Nur zwei Wochen nach meinem 18. Geburtstag stand ich am Flughafen. Allein. Nervös zwirbelte ich eine Ecke meines Flugtickets hin und her, bis diese ganz weich war und das Papier zu zerfallen begann. Hör auf damit, ermahnte ich mich selbst und schob das Ticket in die Hosentasche meiner Jogginghose. Hör auf damit, du hast es so gewollt, flüsterte die Stimme in meinem Kopf weiter. Und es stimmte ja. Es war absolut ganz und gar meine Idee gewesen, allein zu verreisen. Warum genau ich das so unbedingt wollte, konnte ich niemandem erklären. Nicht meinen Freunden, die liebend gerne mitgekommen wären, nicht meiner Mama, die sich nun furchtbare Sorgen um mich so ganz allein machte und auch nicht der Frau bei der Gepäckaufgabe, die mehrmals nachgerechnet hatte, ob ich tatsächlich 18 bin. Vielleicht war es dieses Selbstfinden, von dem immer wieder die Rede war oder einfach meine krankhafte Introvertiertheit oder der Wunsch mich in meinen letzten Sommerferien zu Verlieren...womöglich eine bunte Mischung meines alltäglichen Gefühlscocktails. Natürlich hinderte mich meine Freude, wenn man dies so nennen konnte, mich nicht im geringsten daran, so kurz vorm Boarding in Panik auszubrechen. Natürlich war auch das genau der Moment, in dem ich mich schlagartig an meine Flugangst erinnerte, die ich zuvor so erfolgreich ausgeblendet hatte. Über meine irrationalen Ängste hinwegkommen. Noch so ein Zweck dieser Reise. Multifunktional sozusagen.
Ein Seitenblick auf die Anzeigetafel versprach mir noch 20 Minuten bis zum Boarding. Ich verließ mein Gate und marschierte in Richtung der Toiletten - der beste Ort, um sich von Panikattaken zu erholen. Die Türklinke rutschte mir fast aus meinen schwitzigen Händen und dann öffnete ich die Tür mit so viel Schwung, dass sie einer Frau in Rücken knallte.
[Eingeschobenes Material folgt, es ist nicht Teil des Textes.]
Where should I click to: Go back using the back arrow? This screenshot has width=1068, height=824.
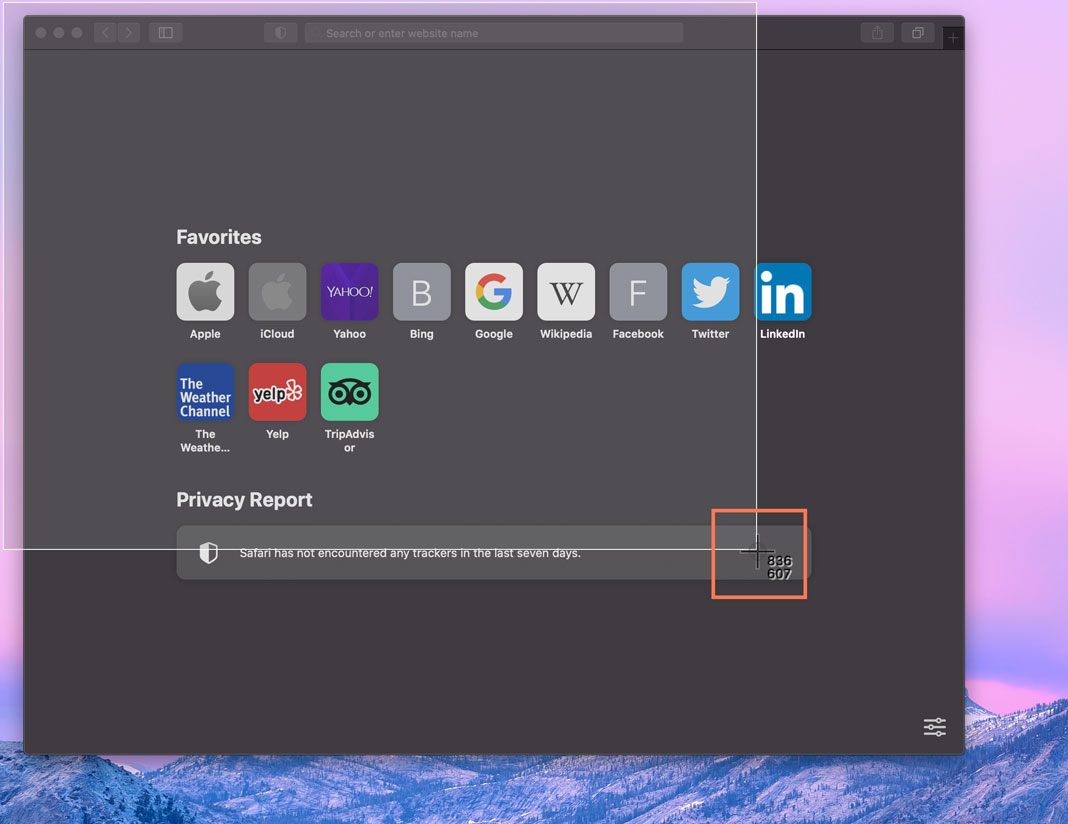[104, 32]
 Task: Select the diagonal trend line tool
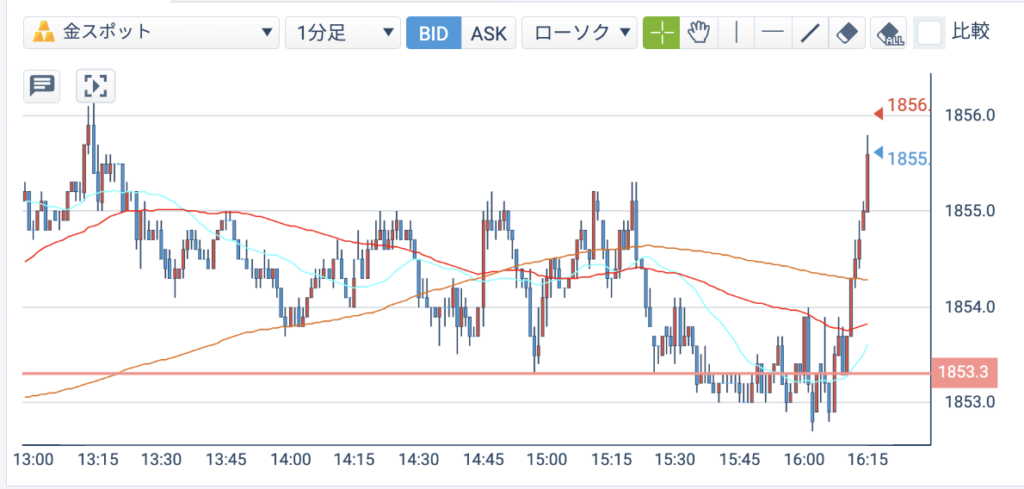point(810,33)
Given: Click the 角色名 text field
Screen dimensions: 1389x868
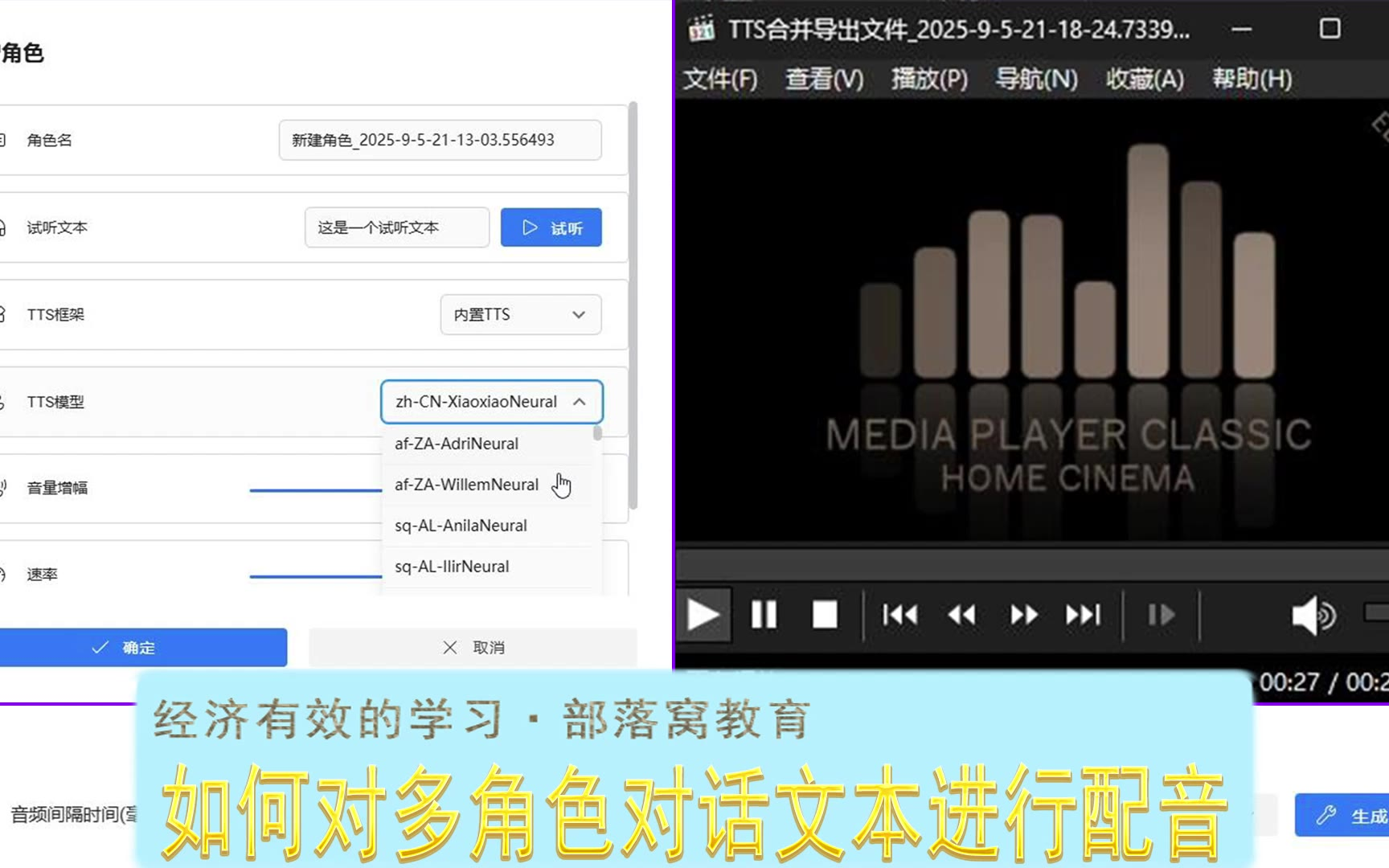Looking at the screenshot, I should click(x=440, y=140).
"Tschuldingung", murmelte ich und stellte mich hinter die Frau in die Schlange für die drei Toiletten. Hier hatten die Innenarchitekten mal wieder hervorragend kalkuliert. Mein Blick glitt durch den Raum und blieb an meinem Abbild im Spiegel hängen. Was dachten die Leute, wenn sie mich sahen? Ein Körper, der in grauer Jogginghose und grauem Pullover unterging, braune Haare zum Dutt gebunden. Meine eigenen Augen durchbohrten mich, so sehr geweitet vor Angst, dass ich selbst auf die Entfernung meine grüne Iris erkannte. Sahen mich die Menschen überhaupt? Sah ich aus wie 18? Wie hat man überhaupt auszusehen? Ich wandte den Blick ab und rückte in der Schlange auf. Eine weitere Kabine wurde frei. Im Gedrängel aus "Leute vorbeilassen und selbst so schnell wie möglich die Toilette erreichen" wurde ich von mehreren Menschen unsanft angerempelt. Und jemand drängelte sich vor, aber ich sagte nichts. Schließlich musste ich ja nicht wirklich aufs Klo, sondern nur meine Panikattake loswerden. Vielleicht konnte ich sie ja einfach in der Toilette runterspülen. Endlich war ich an der Reihe und schloss mich in der mittleren Kabine ein. Noch 11 Minuten bis zum Boarding, verriet mir ein kurzer Blick aufs Handy. Zwei Minuten gab ich mir, um mich zu beruhigen. Langsam ein und ausatmen. Das komische Muster der Fliesen mit meinen Augen verfolgen. Ein und ausatmen. Ich wollte diese Reise. Ich wollte sie so sehr, ich hatte wochenlang gespart. Letztendlich hatte meine Mama mir dann die Hälfte des benötigten Geldes zum Geburtstag geschenkt, aber das war nicht der Punkt. Ich wollte diese Reise. Entschlossen schob ich die Tür auf.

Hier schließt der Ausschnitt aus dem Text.